A cura di Sara Silano, Morningstar
Gli ultimi anni sono stati difficili per gli investitori in cerca di una cedola obbligazionaria a causa dei bassi tassi di interesse. Negli Stati Uniti, la situazione sta cambiando in quanto la Federal Reserve ha già intrapreso la strada del rialzo dei saggi di riferimento ed è intenzionata a continuare a percorrerla. Secondo molti osservatori, una nuova stretta potrebbe arrivare già a dicembre. Nell’area euro, siamo ancora in una fase monetaria espansiva, anche se la Banca centrale ha iniziato a chiudere i rubinetti, riducendo il programma di Quantitative easing.
Le strette della Fed
L’innalzamento dei tassi è positivo per gli investitori orientati al reddito, perché possono ottenere cedole più generose, anche se nell’immediato l’effetto più evidente è la discesa del prezzo dei titoli obbligazionari in circolazione. Oltreoceano, la Federal Reserve ha deciso quattro incrementi nel 2018 a fronte di un’economia che rimane solida, nonostante il ciclo sia ormai maturo. In questa prospettiva, dunque, i titoli di Stato statunitensi decennali (Treasury) potrebbero apparire interessanti (al netto del cambio euro-dollaro) per chi cerca una cedola e non vuole rischiare, soprattutto in un contesto globale più volatile.
In Europa, ancora tassi bassi
Nell’area euro, per avere coupon più generosi bisogna rischiare di più, dal momento che il Bund tedesco, considerato sicuro, ha rendimenti molto bassi. Nel segmento obbligazionario, significa guardare a titoli di minore qualità e quindi solvibilità, che però si comportano generalmente meglio in situazioni congiunturali espansive, mentre il Vecchio continente ha dato qualche segnale di rallentamento, soprattutto nell’industria manifatturiera, a causa dell’aumento dei prezzi del petrolio e delle tensioni commerciali.
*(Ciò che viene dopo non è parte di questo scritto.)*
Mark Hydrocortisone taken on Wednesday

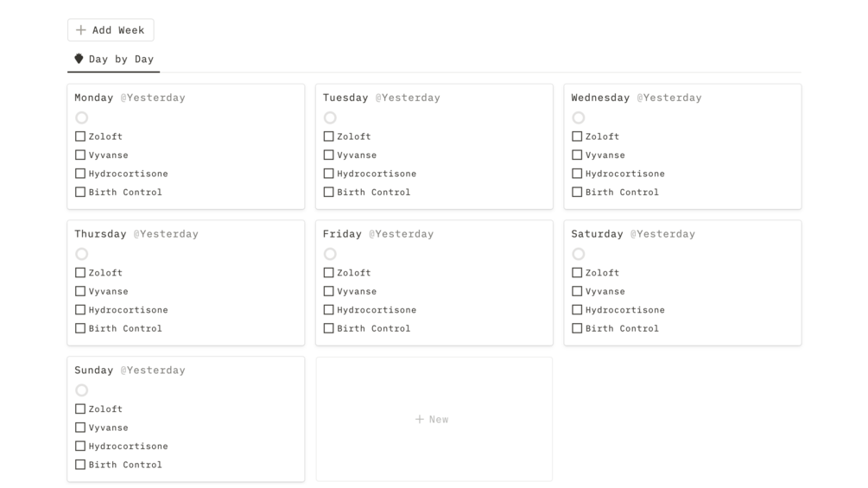tap(577, 174)
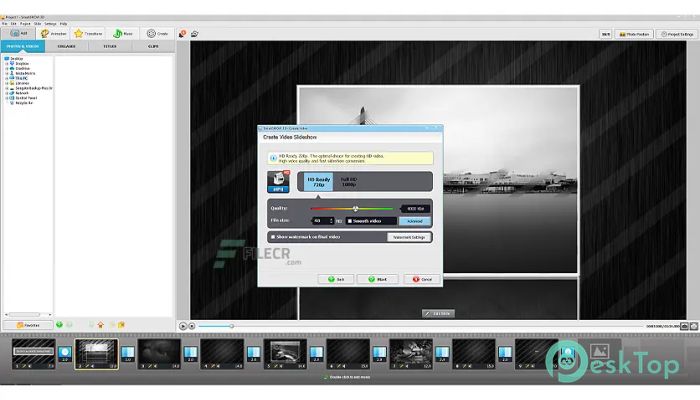Switch to the Titles tab

coord(110,46)
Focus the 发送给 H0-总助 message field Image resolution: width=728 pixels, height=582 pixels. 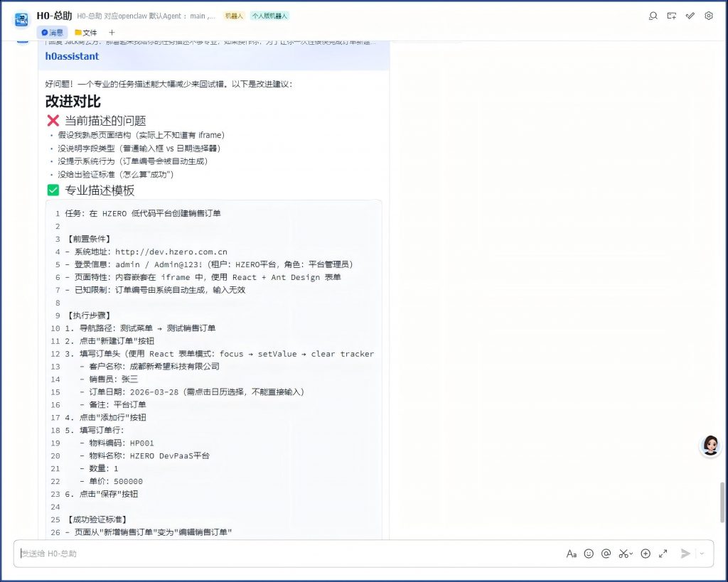[x=284, y=554]
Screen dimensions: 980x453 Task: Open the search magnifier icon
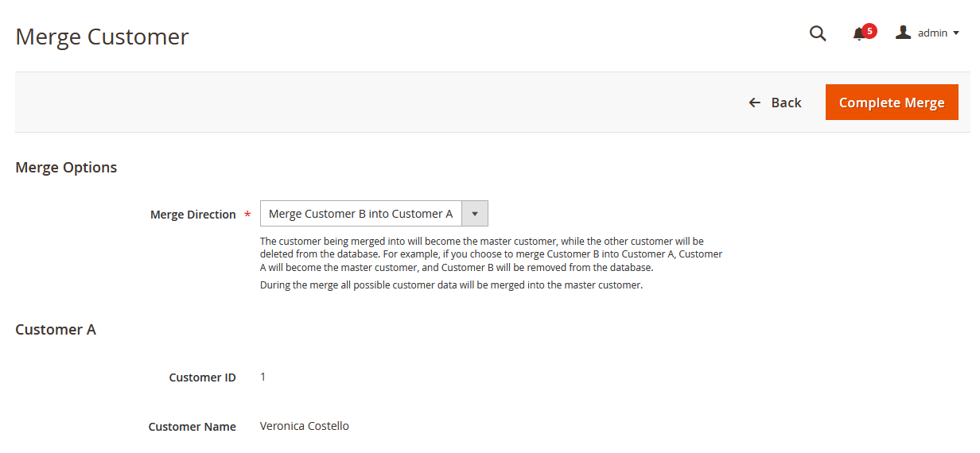[818, 33]
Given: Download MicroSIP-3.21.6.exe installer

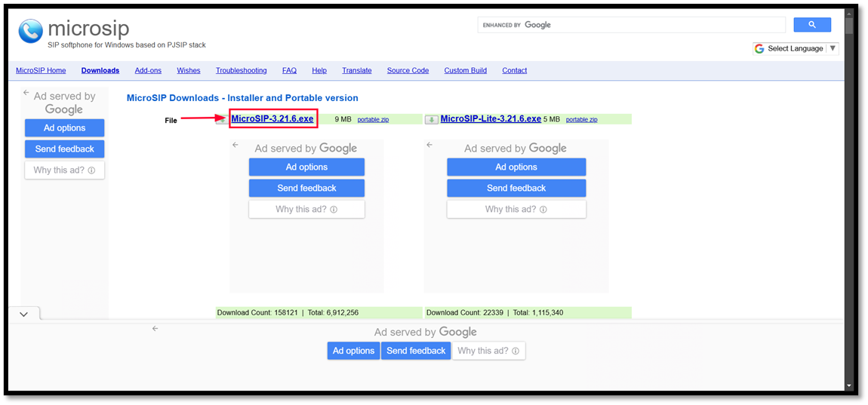Looking at the screenshot, I should tap(272, 118).
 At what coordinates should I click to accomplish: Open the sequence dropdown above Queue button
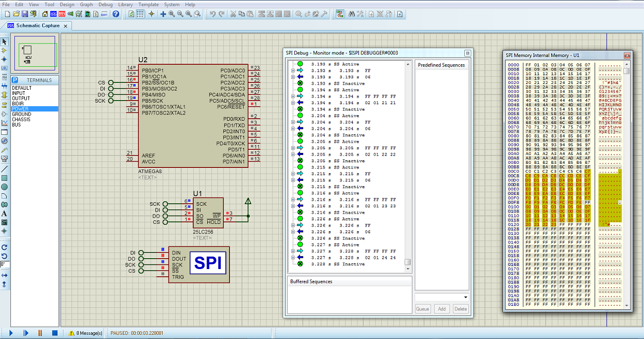point(465,297)
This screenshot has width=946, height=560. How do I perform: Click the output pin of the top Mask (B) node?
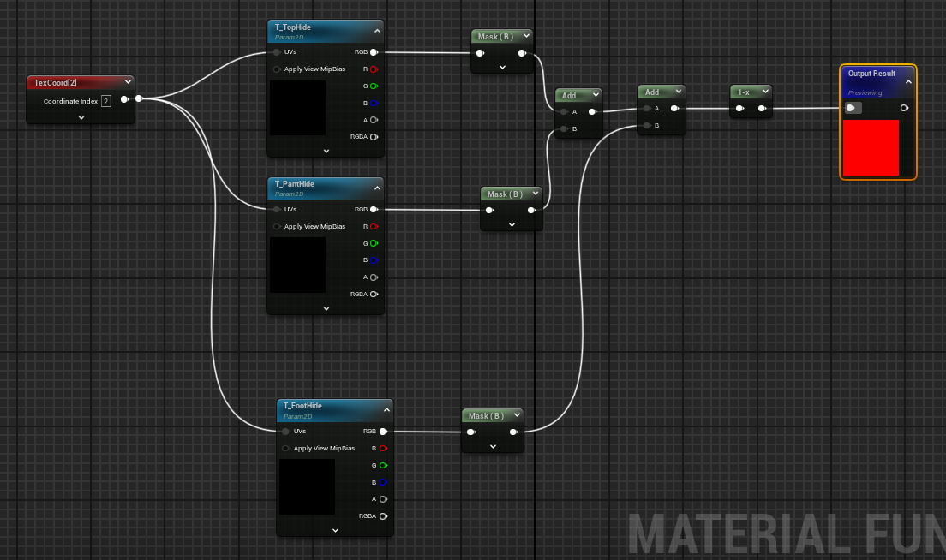tap(521, 52)
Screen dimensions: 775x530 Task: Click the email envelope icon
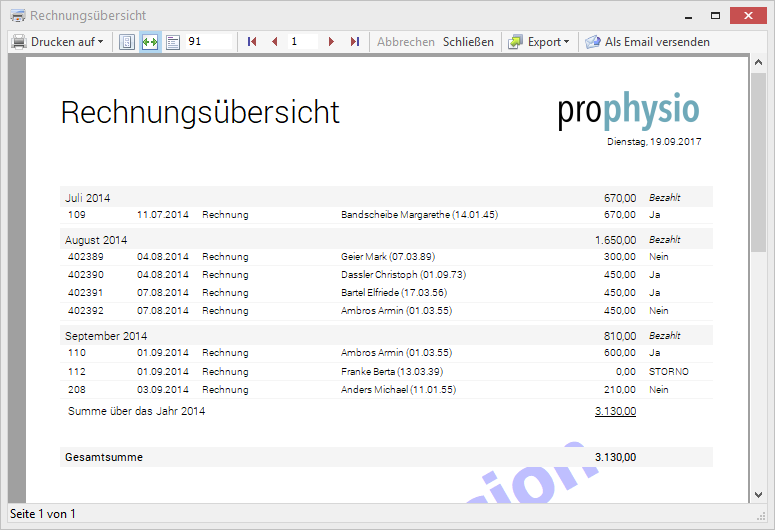[x=592, y=42]
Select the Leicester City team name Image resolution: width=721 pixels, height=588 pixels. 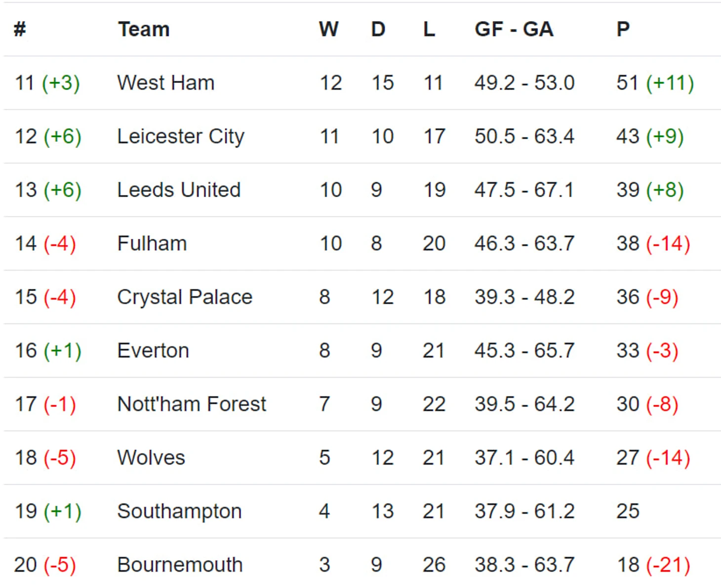click(181, 136)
A questo si aggiungono le frizioni tra il governo italiano e l’Unione europea sulla legge di bilancio, che potrebbe aprire a diversi scenari.
Il mese della paura
“Ottobre ha mantenuto la sua reputazione di mese della paura”, dice Cyrique Bourbon, portfolio manager di Morningstar investment management. “Ci ha riportato alla memoria la Grande depressione del 1939, il Lunedì nero del 1987 e la crisi finanziaria globale del 2008”. Il sentiment degli investitori è cambiato. I settori azionari con le più alte valutazioni, come i tecnologici, sono stati colpiti più duramente, così come Wall Street ha sofferto di più delle Borse meno costose (ad esempio quella inglese). Il mercato obbligazionario ha bilanciato un po’ le perdite dell’equity, soprattutto grazie alle emissioni di qualità, ma non è stato sufficiente a compensarle del tutto.
In difesa?
“Il futuro è pieno di incertezze”, dice Bourbon, “ma cercare di prevedere cosa accadrà nel breve e fare scommesse sul mercato è un esercizio futile”. Molti investitori hanno assunto un atteggiamento più difensivo, ma anche in questo caso bisogna fare attenzione. “E’ necessario identificare i rischi nascosti che si sono progressivamente accumulati nei bilanci aziendali, specialmente in quelli che appartengono all’universo di titoli a bassa volatilità ed elevati dividendi”, si legge in una nota di Pictet asset management. Chi va a caccia di dividendi, come fonte di reddito, non deve concentrarsi solo sulla volatilità di un titolo, ma guardare al livello di indebitamento, soprattutto se è generato per finanziare alte cedole e ri-acquisto di azioni proprie (buyback).
Non solo yield
Secondo Dan Kemp, responsabile degli investimenti di MIM, i dividendi sono importanti, ma bisogna considerare anche la sostenibilità della loro crescita nel tempo e l’utile netto totale che viene distribuito. Ad esempio, il settore tecnologico ha avuto un tasso di incremento delle cedole elevato, ma l’ammontare è stato relativamente basso; mentre le utility si trovano in una situazione diametralmente opposta. “Il problema non è solo quello di trovare i rendimenti più alti, perché i ritorni sono frutto della combinazione di payout e valutazioni”, conclude Kemp.